# [Instructions for the task]
Format the listing from the line containing "Where should I" through the line containing "point(429,158)" as a JSON list of strings, with one string per line and blank lines omitted.

* start Exercise materials *

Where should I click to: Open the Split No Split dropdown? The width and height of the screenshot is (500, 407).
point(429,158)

* end Exercise materials *
* start Exercise materials *

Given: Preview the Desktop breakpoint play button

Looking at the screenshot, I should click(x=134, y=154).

* end Exercise materials *
* start Exercise materials *

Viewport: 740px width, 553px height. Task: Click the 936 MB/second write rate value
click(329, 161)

* end Exercise materials *

# [Answer to this problem]
[
  "Where should I click to: Open the Split No Split dropdown? The width and height of the screenshot is (500, 407).",
  "point(429,158)"
]